▸ Auftrag 1
Wie lange betrug laut dem ausgewählten Text im Jahr 2004 die durchschnittliche Wartezeit auf einen Behandlungstermin in Großbritannien?
▸ Auftrag 2
Entscheiden Sie für jede Aussage, ob sie mit dem ausgewählten Text übereinstimmt. Antworten Sie jeweils mit Ja oder Nein und zitieren Sie die entscheidenden Worte des Textes wörtlich.
(a) Die Angabe zur Wartezeit im Jahr 2004 wurde der APA entnommen.
(b) Die durchschnittliche Wartezeit von 95 Tagen bezieht sich auf Operationstermine.
(c) Im Text wird gefordert, jeder Form einer Privatisierung eine Absage zu erteilen.

▸ Ausgewählter Text
Das von konservativen Regierungen in Großbritannien zerstörte öffentliche Gesundheitssystem macht den Briten heute noch zu schaffen. Sie haben völlig Recht, Herr Kollege, das macht den Briten heute noch zu schaffen, sodass im Jahr 2004 - das konnten wir Anfang Mai dieses Jahres der APA entnehmen - die durchschnittliche Wartezeit für einen Behandlungstermin - nicht für einen Operationstermin, sondern für einen Behandlungstermin - noch immer 95 Tage betragen hat. 100 000 Menschen hatten Ende der 80er Jahre noch zwei Jahre auf einen Behandlungstermin gewartet.

 

Jetzt könnten Sie fragen, warum ich dieses Beispiel bringe. Ganz einfach: Weil dieses Beispiel zeigt, dass öffentliche Gesundheitssysteme rasch zerstört werden können, es aber sehr, sehr lange dauert, sie wieder aufzubauen. Daher ganz klar auch an die Adresse des Bundes gerichtet: Jeder Tendenz, jeder Form einer Privatisierung ist eine Absage zu erteilen! (Beifall bei der SPÖ.)

▸ Einträge des Datensatzes
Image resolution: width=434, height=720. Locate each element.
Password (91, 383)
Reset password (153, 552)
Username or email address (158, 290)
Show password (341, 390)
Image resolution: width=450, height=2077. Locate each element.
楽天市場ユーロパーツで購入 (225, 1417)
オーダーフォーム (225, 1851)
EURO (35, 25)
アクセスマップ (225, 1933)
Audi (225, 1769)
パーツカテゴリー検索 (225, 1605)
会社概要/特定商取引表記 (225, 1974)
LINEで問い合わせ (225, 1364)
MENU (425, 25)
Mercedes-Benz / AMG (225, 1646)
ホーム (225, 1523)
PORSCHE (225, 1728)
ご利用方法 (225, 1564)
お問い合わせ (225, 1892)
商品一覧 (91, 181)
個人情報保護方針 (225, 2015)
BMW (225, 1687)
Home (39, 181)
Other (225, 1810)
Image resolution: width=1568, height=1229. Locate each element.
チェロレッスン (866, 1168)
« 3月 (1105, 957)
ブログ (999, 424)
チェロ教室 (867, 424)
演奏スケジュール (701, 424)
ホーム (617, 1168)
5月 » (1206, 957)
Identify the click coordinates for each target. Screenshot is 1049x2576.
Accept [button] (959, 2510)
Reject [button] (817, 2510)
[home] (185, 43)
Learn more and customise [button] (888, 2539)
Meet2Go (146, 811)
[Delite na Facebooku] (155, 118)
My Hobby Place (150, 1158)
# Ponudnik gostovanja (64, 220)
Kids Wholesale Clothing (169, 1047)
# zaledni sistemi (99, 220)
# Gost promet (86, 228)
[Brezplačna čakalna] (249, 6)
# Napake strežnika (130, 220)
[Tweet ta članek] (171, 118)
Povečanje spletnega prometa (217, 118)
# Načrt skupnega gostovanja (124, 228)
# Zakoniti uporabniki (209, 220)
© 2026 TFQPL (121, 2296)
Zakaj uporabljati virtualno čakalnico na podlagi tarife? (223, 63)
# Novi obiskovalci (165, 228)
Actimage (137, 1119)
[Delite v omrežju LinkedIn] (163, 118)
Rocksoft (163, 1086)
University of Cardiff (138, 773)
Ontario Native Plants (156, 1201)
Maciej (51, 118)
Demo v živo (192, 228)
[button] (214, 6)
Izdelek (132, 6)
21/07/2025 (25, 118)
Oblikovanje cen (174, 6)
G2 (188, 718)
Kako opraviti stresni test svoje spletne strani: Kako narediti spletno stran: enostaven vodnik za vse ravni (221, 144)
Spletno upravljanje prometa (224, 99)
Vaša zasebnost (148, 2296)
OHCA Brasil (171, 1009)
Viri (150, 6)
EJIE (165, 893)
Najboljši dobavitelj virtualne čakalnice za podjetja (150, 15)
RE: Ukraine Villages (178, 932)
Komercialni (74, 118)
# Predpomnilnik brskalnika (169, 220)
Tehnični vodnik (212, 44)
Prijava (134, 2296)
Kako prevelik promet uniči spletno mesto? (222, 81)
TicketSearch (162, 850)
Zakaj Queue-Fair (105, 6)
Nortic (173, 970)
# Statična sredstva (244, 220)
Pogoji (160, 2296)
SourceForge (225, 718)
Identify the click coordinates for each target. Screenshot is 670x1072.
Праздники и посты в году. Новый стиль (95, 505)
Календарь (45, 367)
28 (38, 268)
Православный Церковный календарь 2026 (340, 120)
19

▸ Lösung 1
95 Tage.

▸ Lösung 2
(a) Ja: „das konnten wir Anfang Mai dieses Jahres der APA entnehmen“
(b) Nein: „nicht für einen Operationstermin, sondern für einen Behandlungstermin“
(c) Ja: „Jeder Tendenz, jeder Form einer Privatisierung ist eine Absage zu erteilen!“